Im Kraftprogramm belastet die 46-Jährige die einzelnen Körperregionen nicht kreuz und quer, sondern sie arbeitet sich der Reihe nach von den Füßen nach oben oder umgekehrt vor. "Auf diese Weise wird die Blutzirkulation konzentriert in bestimmten Bereichen des Körpers angeregt", sagt Gonzalez. Spezielle rückenstärkende Übungen ergänzen Karttes persönlichen Trainingsplan.

Zwischen den Tagen mit den Krafteinheiten läuft sie, um die Ausdauer zu verbessern. "Wer beides an einem Tag kombiniert, sollte erst nach den Kraftübungen laufen", rät Gonzalez. "Zu Beginn der Einheit kann man sich besser auf die Koordination konzentrieren und der Körper auf volle Kraftreserven zurückgreifen - beides wichtige Voraussetzungen für das Muskeltraining."

Nachts wacht sie hungrig auf

Das Training zeigt Folgen: Erstmals spürt die Einsteigerin, dass der Sport etwas in ihrem Körper bewirkt. "Ich kann förmlich zuhören, wie meine Muskeln wachsen", sagt sie. Abends geht sie müde ins Bett, nachts wacht sie hungrig auf - kein Wunder, der Körper reagiert auf die Trainingsreize und verdickt die Muskelfasern, um der höheren Belastung standzuhalten. Und schon nach wenigen Einheiten weist das Trainingsprotokoll, in dem Gonzalez ebenso wie Fischer von Mollard jedes Übungsergebnis verzeichnet, beeindruckende Steigerungsraten auf: An der Beinpresse schafft Kartte nach 65 Kilogramm zu Beginn beim siebten Termin 105 Kilo; an anderen Maschinen verbessert sie ihre Leistung gar um 100 Prozent.

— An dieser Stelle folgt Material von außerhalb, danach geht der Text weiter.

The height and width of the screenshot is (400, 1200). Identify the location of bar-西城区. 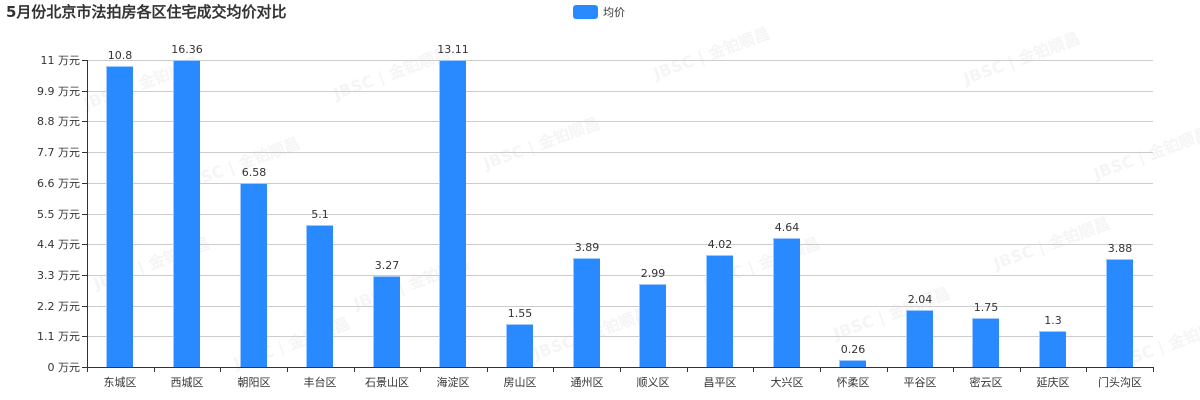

So ist sie Mitte Dezember für die "Auswilderung" ins eigenständige Lauftraining gerüstet. In einem Trainingsplan für die folgenden Wochen hat Gonzalez notiert, wie lange und mit welcher Pulsfrequenz sie laufen soll. Auch Bunjes und Kratschmayr erhalten nach dem Ende der Einführungsphase individuelle Pläne, die sich nach den im Belastungstest ermittelten Werten richten.

Dabei liegen die Herzfrequenzen der drei Teilnehmer für gleiche Trainingsbelastungen in ganz unterschiedlichen Bereichen: Während Kartte im so genannten extensiven Ausdauerbereich, in dem die Grundkondition aufgebaut wird, mit rund 140 Schlägen pro Minute optimale Ergebnisse erzielt, sollte Kratschmayr mit rund 150 Schlägen pro Minute und Bunjes mit Puls 160 laufen. Die Pulsuhr am Handgelenk, können sie auf der Strecke jederzeit ihren aktuellen Wert kontrollieren.

Doch bis es so weit ist, müssen die drei Einsteiger erst einmal das nächste Hindernis in ihrem neuen Läuferleben erfolgreich nehmen. Die erste Runde gegen den Schweinehund haben sie gemeinsam mit den betreuenden Trainern gewonnen. Nun gilt es, den lästigen Gegner auch auf der nächsten Etappe abzuhängen. Laufen müssen sie jetzt allerdings allein.